## THE TASK
Your task is to transcribe, word for word, the line containing "Viewport: 1164px width, 758px height." and all lines that follow it to the end of the entries. Leave out the pictures.

=======

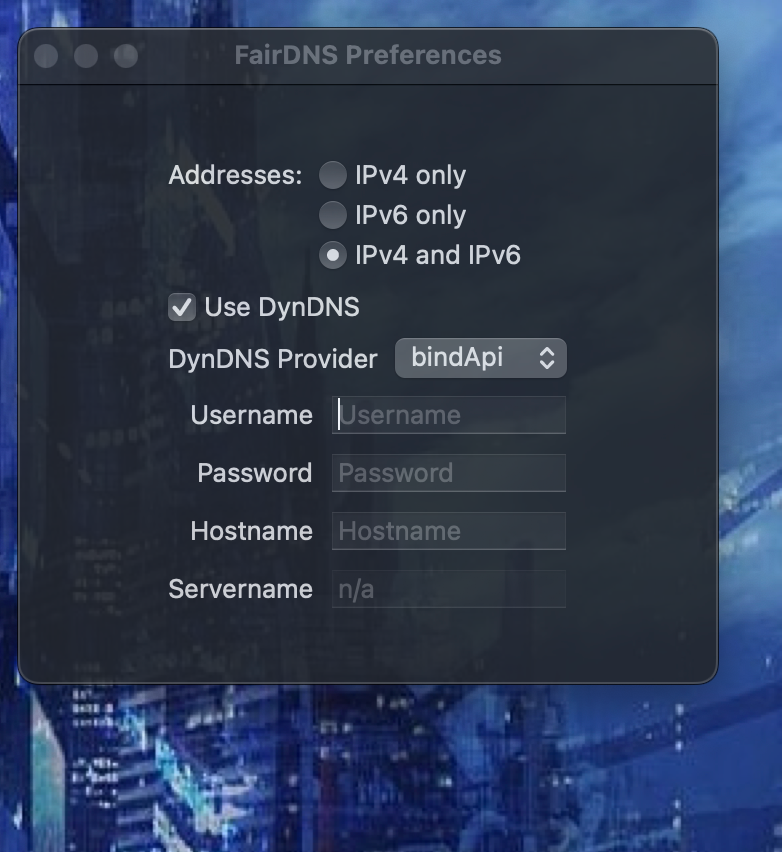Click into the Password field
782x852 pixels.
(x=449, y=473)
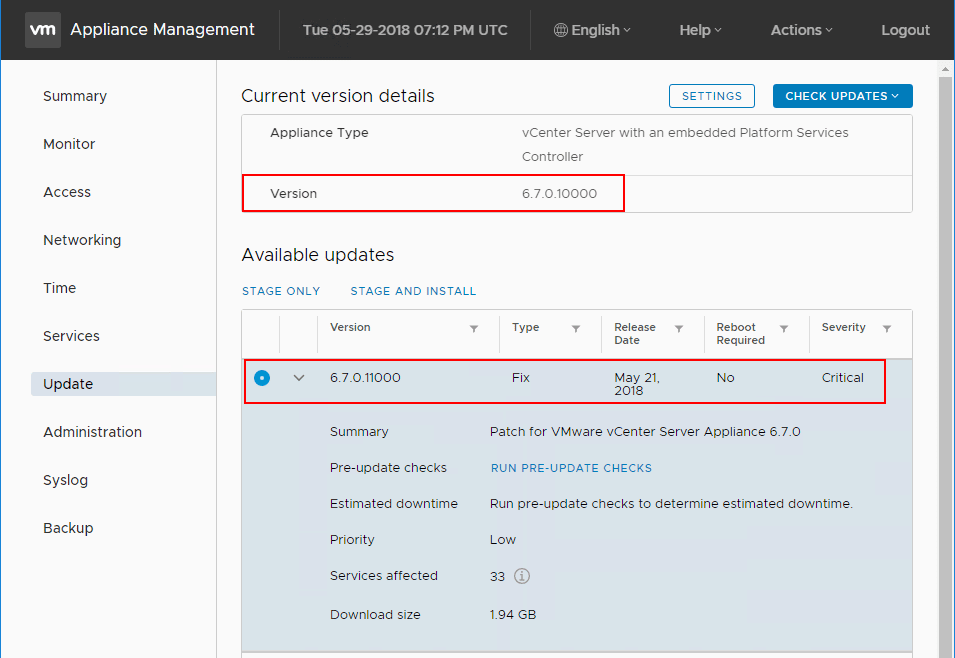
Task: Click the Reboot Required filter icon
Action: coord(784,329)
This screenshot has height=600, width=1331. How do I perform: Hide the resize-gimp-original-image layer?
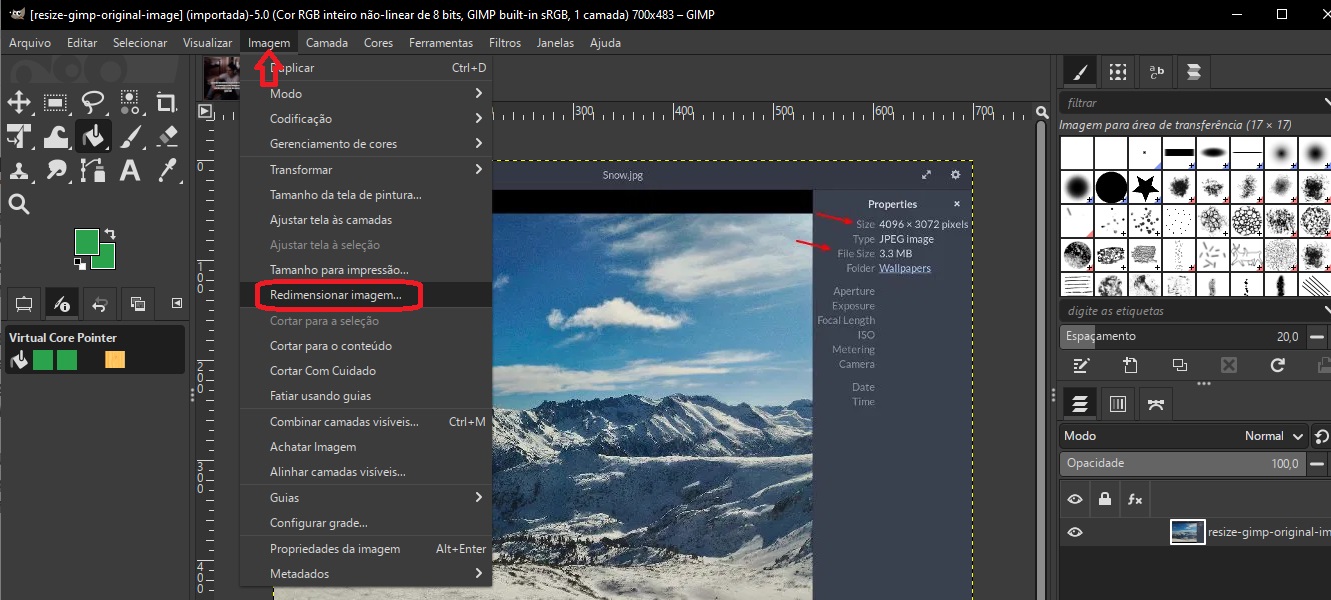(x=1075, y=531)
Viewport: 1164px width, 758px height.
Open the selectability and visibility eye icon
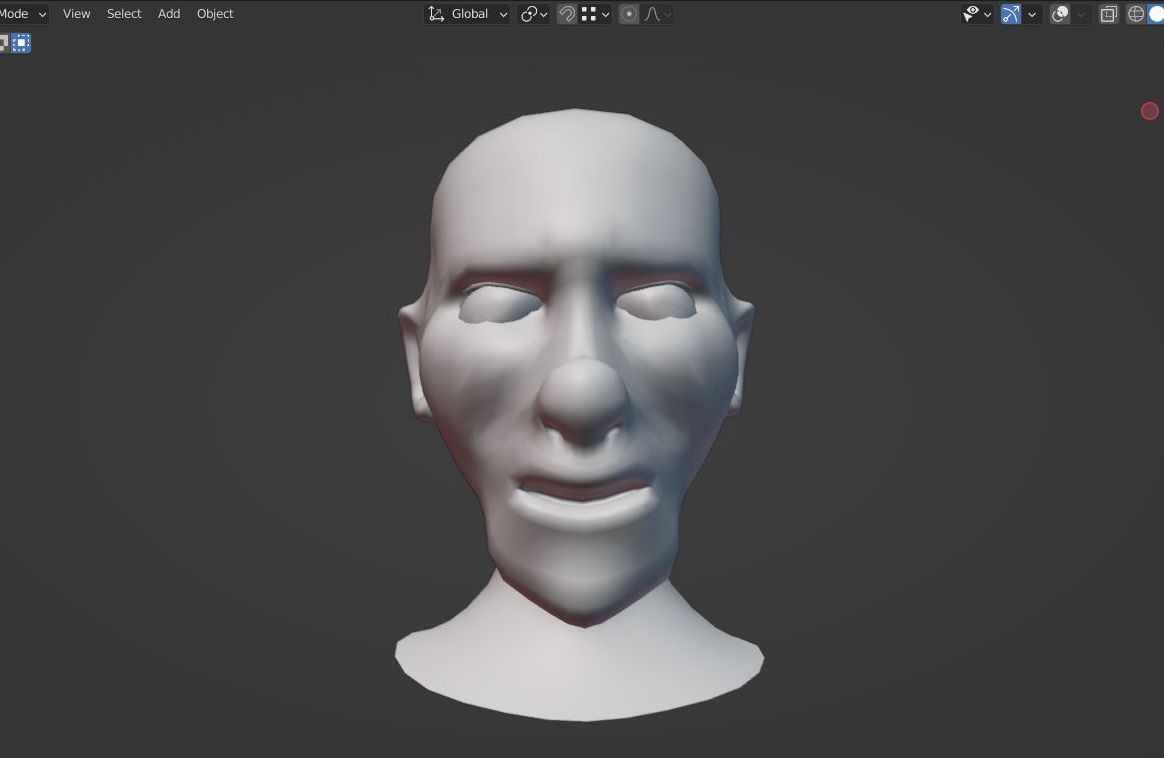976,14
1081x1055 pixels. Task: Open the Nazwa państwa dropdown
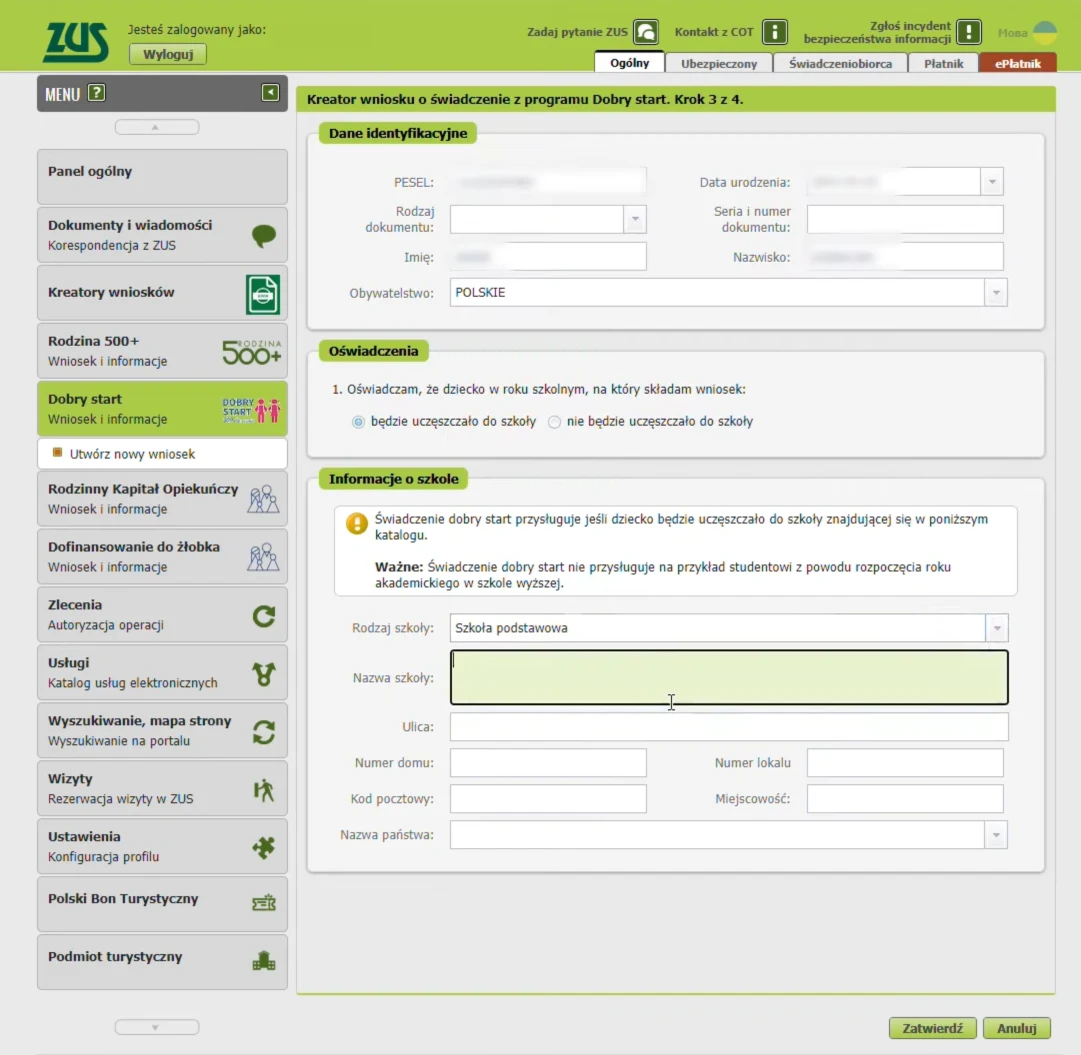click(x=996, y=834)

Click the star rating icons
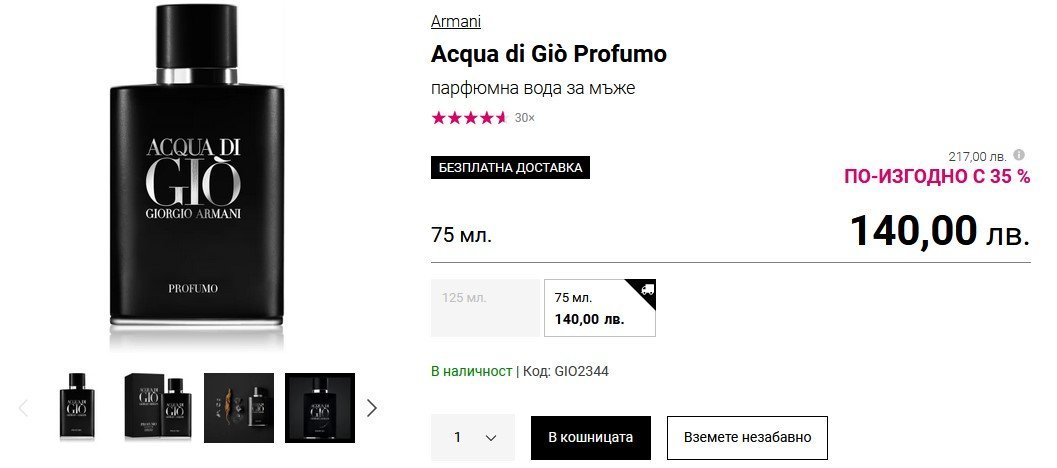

=======

## SOLUTION FOR THIS EXERCISE
Viewport: 1164px width, 758px height.
Open the selectability and visibility eye icon
976,14
1081x1055 pixels. Task: Open the Nazwa państwa dropdown
click(x=996, y=834)

Click the star rating icons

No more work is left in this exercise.